Review prompts closure of VA facility in Walla Walla
YAKIMA – The Department of Veterans Affairs has shut down its 30-bed nursing home in Walla Walla after an outside review raised concerns about the quality of care and an internal audit validated those concerns.
Just 10 nursing beds were occupied.
The Long Term Care Institute was contracted by the VA to review nursing homes around the country. The unannounced inspection at the Jonathan M. Wainwright Memorial Veterans Affairs Medical Center on July 15 raised immediate concerns about the physical infrastructure of the nursing building, which is about 80 years old. Concerns included sloping floors and patients’ access to doors and stairwells.
The review also raised concerns about administrative control of medication and the competence of nursing staff.
VA officials began notifying patients and their families Wednesday that the center would close.

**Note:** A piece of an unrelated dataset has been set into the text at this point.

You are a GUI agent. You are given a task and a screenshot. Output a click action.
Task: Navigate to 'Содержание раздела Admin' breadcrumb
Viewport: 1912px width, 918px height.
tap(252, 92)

Two patients already had been scheduled to be discharged, and social workers were hoping to place the remaining eight patients in new facilities by today, said DeAnn Dietrich, acting medical center director.

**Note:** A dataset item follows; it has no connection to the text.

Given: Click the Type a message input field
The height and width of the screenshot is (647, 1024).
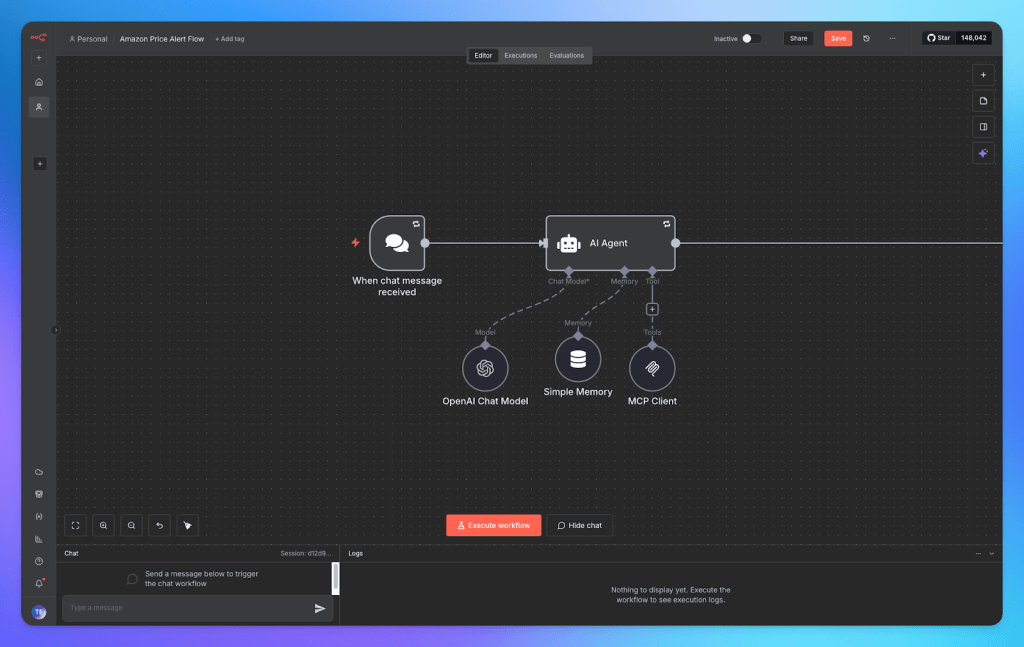Looking at the screenshot, I should point(180,608).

“We had to do the right thing for patients, and if we can’t provide care that is equal to or better than the private sector, we shouldn’t be doing it. So we had to shut it down,” Dietrich said.
Established in 1858 on an 84-acre campus at Fort Walla Walla, the Jonathan M. Wainwright Memorial VA Medical Center serves an estimated 69,000 veterans in southeastern Washington, northeastern Oregon and North Idaho.
The medical center has been threatened with closure for several years as part of an overhaul of the VA health care system, but officials from all three states have fought to keep it open.